If the tenant paid a deposit and the landlord has not protected it in a government-approved tenancy deposit scheme within 30 days of receiving it, the court cannot grant a possession order. The same applies if the prescribed information about the scheme has not been given to the tenant within 30 days. This restriction does not apply to grounds 7A and 14. Landlords can rectify non-compliance before applying to court, but the cost of late protection may include a penalty of one to three times the deposit amount awarded to the tenant.

Not registered on the Private Rented Sector Database

The Renters Rights Act 2025 introduces a mandatory Private Rented Sector Database. All landlords of assured tenancies in England are required to register themselves and their properties. A landlord who has not registered cannot obtain a possession order, except on grounds 7A and 14. The property must be registered before proceedings are issued.

A note on gas safety, EPC and How to Rent

Under the old Section 21 regime, failing to provide a gas safety certificate, an EPC, or the How to Rent guide blocked a Section 21 notice entirely. Section 21 no longer exists. These failures do not carry the same direct bar to a Section 8 notice. However, they remain legal obligations. An expired gas safety certificate carries a civil penalty of up to £30,000. An EICR not renewed within five years can attract a penalty of up to £40,000. And a landlord with a poor compliance record faces greater scrutiny in court, particularly where discretionary grounds are used and the judge must decide whether it is reasonable to grant possession.

What happens if the notice is invalid?

The court will dismiss the claim. The landlord cannot correct a defective notice mid-proceedings. They must serve a new, correctly prepared notice, wait for the applicable notice period to expire again, and then issue fresh court proceedings. This adds months to the process.

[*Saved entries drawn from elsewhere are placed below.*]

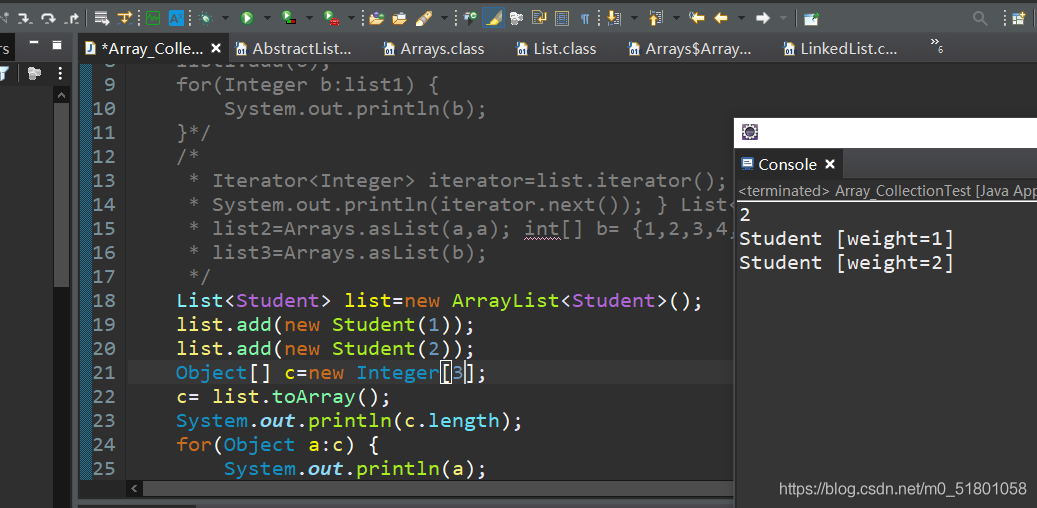
Task: Toggle Block Selection Mode icon
Action: 561,19
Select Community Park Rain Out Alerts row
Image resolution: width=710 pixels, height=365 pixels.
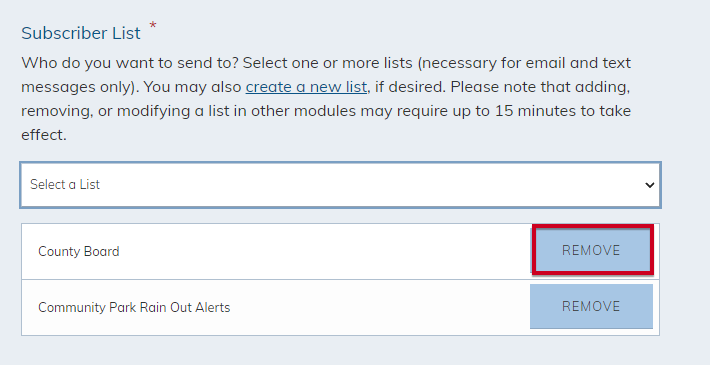pyautogui.click(x=341, y=307)
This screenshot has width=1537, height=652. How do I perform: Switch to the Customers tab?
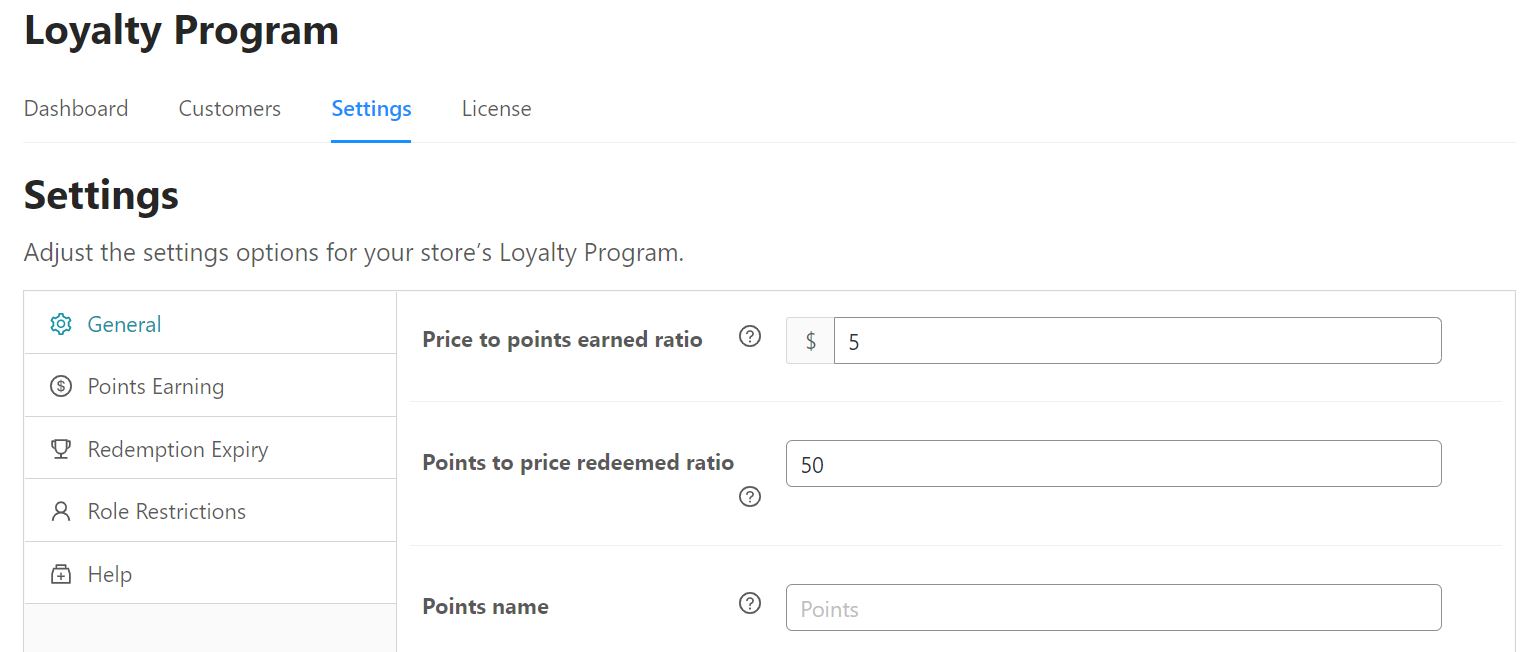click(229, 108)
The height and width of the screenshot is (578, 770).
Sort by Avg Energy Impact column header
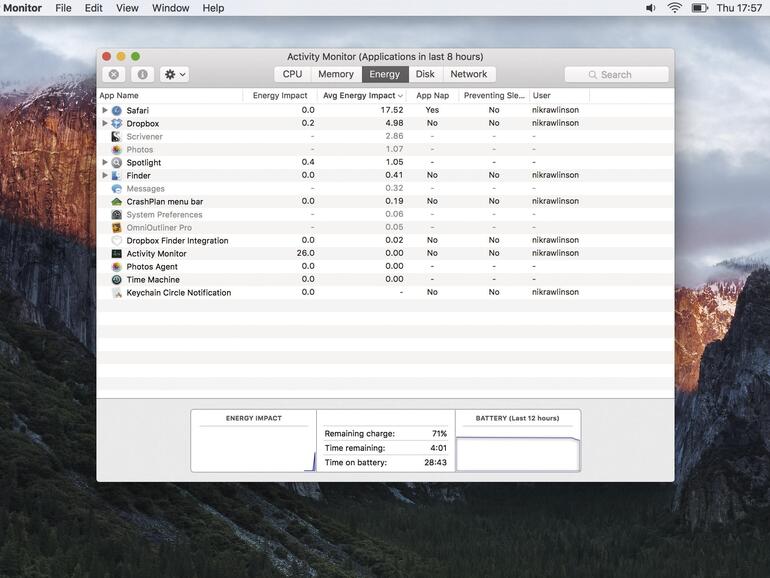[x=359, y=96]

If the notice was dismissed because the ground was not met at service, the landlord must also wait until the ground is genuinely established before serving again. For rent arrears, the three-month threshold must be present at the date the new notice is served and must still be present at the hearing date.

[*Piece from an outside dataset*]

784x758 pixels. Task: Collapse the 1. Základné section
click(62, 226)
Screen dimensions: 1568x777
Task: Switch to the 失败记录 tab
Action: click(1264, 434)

The connection between Section 8 and your compliance record

The Renters Rights Act 2025 makes compliance history relevant to possession in a way it was not previously. Courts assessing discretionary grounds must consider whether it is reasonable to grant possession. A landlord appearing in court with expired certificates, an unprotected deposit, or an unregistered property is in a weaker position on every discretionary ground, regardless of the technical merits of the case.

The landlords best placed to use Section 8 successfully are those who have maintained a clear compliance record throughout the tenancy: certificates renewed on time, deposits protected promptly, prescribed information served correctly, and all required documents given to the tenant at the start. Under the current legal framework, this is the baseline required to use the possession process with confidence.

Source: GOV.UK — Evicting tenants in England; Guide to the Renters Rights Act (2025); Housing Act 1988 as amended by the Renters Rights Act 2025. This article is for general information only and is not legal advice.

This article is provided for informational purposes only and does not constitute legal advice. LLCR is a compliance management platform, not a law firm. For advice specific to your situation, consult a qualified solicitor.